You will be wanting to hear about the curiosity shops. I went to see them, but found nothing but rubbish at outrageous prices. The Chinese buy up everything good at any price. The dealers carry round their best things to the native connoisseurs, and put off any trash upon chance customers, swearing that everything is “oloo and culew,” old and curious. I bought one small bottle for a few shillings as a souvenir of Canton, but even if I had had heaps of money, there was no temptation to spend it. I found an old friend at Canton in the person of Mr. R., our consul, who was a most amiable cicerone.

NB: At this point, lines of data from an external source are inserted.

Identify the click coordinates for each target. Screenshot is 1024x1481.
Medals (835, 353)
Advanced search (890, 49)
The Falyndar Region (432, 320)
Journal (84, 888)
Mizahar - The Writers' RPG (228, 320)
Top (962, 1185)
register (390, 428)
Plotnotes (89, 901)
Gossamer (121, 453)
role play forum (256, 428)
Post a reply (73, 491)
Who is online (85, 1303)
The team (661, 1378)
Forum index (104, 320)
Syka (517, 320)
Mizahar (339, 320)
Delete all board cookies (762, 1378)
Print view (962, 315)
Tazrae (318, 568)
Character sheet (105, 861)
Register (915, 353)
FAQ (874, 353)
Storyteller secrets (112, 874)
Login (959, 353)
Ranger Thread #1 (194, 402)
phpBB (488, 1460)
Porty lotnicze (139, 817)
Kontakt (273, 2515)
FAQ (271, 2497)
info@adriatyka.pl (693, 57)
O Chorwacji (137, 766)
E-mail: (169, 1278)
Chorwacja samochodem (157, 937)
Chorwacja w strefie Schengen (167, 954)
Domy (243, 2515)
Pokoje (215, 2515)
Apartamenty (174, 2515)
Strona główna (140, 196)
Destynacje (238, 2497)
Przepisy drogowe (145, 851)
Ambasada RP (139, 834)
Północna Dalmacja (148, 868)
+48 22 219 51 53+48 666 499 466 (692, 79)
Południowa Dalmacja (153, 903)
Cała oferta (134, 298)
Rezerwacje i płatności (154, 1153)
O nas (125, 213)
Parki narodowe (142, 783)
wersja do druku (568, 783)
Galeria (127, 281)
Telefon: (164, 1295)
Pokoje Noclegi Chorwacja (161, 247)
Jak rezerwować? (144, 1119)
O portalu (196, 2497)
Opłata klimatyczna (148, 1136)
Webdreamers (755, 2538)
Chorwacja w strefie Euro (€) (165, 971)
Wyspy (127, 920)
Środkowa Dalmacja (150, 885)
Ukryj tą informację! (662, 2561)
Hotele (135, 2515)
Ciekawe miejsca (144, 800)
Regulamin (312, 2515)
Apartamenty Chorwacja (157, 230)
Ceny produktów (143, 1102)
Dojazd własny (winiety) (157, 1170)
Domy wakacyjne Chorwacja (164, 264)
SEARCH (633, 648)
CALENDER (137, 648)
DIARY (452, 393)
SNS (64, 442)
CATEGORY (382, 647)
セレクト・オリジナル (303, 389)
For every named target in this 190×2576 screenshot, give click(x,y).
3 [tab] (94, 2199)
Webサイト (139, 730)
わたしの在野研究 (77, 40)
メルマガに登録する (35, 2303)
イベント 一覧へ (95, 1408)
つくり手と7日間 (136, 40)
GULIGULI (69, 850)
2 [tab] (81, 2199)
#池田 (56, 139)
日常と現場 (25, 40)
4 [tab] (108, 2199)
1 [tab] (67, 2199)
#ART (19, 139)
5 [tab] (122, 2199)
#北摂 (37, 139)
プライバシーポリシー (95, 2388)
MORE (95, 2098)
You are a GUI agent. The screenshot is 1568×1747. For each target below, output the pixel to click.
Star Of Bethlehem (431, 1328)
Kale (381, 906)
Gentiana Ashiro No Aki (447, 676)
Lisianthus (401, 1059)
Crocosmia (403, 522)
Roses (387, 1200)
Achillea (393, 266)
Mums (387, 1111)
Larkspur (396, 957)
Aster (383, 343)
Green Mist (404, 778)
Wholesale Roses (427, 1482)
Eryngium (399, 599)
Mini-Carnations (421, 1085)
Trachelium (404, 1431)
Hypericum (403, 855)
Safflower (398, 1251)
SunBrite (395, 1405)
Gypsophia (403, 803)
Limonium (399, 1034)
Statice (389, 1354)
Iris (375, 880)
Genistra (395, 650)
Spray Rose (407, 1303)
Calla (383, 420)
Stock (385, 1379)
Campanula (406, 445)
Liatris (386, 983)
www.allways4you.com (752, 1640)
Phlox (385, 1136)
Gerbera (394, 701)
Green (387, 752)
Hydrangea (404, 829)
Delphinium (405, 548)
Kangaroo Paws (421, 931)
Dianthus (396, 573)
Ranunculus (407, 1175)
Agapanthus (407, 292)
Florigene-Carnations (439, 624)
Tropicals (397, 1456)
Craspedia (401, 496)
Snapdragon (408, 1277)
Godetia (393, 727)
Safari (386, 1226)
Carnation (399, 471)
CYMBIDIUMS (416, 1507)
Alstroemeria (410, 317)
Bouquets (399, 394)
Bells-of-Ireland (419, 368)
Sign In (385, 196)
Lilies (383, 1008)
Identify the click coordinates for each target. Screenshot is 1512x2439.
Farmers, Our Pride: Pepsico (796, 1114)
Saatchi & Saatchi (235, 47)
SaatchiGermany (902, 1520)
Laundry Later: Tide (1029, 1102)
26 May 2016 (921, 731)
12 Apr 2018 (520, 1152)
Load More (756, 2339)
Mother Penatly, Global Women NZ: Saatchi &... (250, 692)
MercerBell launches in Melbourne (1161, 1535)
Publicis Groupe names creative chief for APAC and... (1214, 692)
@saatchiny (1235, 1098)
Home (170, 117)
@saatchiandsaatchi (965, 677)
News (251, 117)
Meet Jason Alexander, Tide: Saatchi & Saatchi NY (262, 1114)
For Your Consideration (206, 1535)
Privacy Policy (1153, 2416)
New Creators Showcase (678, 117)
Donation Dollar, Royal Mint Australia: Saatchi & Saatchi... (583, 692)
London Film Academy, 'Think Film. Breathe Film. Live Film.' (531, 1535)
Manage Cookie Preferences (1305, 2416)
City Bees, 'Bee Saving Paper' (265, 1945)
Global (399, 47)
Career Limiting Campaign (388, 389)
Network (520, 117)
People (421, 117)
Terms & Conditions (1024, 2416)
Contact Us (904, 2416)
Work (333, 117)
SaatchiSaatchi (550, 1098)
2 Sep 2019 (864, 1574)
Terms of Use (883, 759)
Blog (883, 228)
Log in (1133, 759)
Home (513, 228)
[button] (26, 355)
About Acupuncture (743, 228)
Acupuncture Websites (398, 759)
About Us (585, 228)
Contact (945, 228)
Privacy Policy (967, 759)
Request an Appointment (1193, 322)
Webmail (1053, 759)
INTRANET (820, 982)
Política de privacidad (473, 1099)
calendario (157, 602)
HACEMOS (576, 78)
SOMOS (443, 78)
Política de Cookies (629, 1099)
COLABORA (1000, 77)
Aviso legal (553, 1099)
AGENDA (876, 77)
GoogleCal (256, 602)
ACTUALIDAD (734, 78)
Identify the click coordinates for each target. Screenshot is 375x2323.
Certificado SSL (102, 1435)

He has passed the chief part of his life in China, and is a great authority upon all matters connected with our relations with the Chinese. He lives in a fascinatingly picturesque Yamên with quite an extensive garden—a curiosity in itself,—we spent most of the day together and met for dinner, either at my quarters or in his beautiful Aladdin’s palace, every evening.

We returned to Hong-kong on May Day. I found that the P. and O. Co. had put on an extra steamer, to start on Thursday the 4th, so I determined not to wait for the mail, but to start for Shanghai without delay. This prevents me from making a trip to Macao, which is par excellence the “outing” from Hong-kong. But as the rainy season has begun in earnest, perhaps I do not lose much—at any rate, I shall leave my Hong-kong friends with the utmost regret; their kindness and hospitality have known no bounds.